§ Records provided:
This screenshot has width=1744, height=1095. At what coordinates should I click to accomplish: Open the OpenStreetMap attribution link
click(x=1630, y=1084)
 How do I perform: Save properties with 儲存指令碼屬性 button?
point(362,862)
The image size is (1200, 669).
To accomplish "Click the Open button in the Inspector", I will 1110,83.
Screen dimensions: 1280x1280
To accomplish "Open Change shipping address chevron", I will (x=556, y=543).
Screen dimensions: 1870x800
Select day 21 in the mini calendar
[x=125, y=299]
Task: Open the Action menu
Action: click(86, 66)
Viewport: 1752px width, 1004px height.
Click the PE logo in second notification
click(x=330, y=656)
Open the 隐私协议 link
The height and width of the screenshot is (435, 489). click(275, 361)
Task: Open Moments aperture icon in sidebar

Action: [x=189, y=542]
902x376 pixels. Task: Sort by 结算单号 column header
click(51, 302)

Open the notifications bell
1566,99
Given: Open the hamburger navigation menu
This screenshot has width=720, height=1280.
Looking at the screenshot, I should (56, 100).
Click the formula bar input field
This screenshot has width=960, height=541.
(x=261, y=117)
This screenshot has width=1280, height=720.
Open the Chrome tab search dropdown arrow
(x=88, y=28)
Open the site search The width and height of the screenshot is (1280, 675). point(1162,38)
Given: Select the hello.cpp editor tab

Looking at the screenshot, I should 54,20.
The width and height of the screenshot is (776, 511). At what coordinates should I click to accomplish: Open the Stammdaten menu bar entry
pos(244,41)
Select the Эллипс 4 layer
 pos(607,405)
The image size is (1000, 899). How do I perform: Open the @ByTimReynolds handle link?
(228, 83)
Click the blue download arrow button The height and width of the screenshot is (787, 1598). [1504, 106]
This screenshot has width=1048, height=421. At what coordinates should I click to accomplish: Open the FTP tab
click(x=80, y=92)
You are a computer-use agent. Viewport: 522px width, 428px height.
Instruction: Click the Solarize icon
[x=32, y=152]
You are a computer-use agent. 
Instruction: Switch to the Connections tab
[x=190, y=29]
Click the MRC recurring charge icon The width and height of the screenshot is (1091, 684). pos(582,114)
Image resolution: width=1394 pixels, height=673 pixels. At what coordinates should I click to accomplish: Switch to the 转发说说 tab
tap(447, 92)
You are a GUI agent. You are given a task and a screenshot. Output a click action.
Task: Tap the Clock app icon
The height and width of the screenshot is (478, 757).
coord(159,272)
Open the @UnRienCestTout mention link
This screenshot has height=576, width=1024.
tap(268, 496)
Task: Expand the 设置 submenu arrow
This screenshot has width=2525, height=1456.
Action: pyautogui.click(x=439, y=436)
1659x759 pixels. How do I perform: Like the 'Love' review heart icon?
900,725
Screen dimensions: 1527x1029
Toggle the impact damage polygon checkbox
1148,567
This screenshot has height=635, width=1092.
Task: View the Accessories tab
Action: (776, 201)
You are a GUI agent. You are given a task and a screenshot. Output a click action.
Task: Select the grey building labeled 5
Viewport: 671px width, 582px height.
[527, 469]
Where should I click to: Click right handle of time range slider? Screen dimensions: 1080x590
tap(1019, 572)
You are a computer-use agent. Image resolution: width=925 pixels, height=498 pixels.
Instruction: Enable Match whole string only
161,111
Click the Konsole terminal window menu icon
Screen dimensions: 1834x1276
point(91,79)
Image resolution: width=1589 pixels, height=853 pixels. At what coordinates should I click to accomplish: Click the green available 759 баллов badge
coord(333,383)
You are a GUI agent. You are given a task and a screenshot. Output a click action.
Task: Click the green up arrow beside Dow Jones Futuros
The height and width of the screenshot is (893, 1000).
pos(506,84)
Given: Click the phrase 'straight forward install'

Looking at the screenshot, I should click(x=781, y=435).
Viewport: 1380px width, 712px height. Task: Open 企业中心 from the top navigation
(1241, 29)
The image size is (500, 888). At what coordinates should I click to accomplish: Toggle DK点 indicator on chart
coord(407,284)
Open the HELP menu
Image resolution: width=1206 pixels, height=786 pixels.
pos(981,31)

§ Exercise aim:
For each line above that includes "computer", copy the line.

§ Response for this exercise:
You are a computer-use agent. Viewport: 522px width, 428px height.
You are a computer-use agent. 
You are a computer-use agent. Image resolution: width=925 pixels, height=498 pixels.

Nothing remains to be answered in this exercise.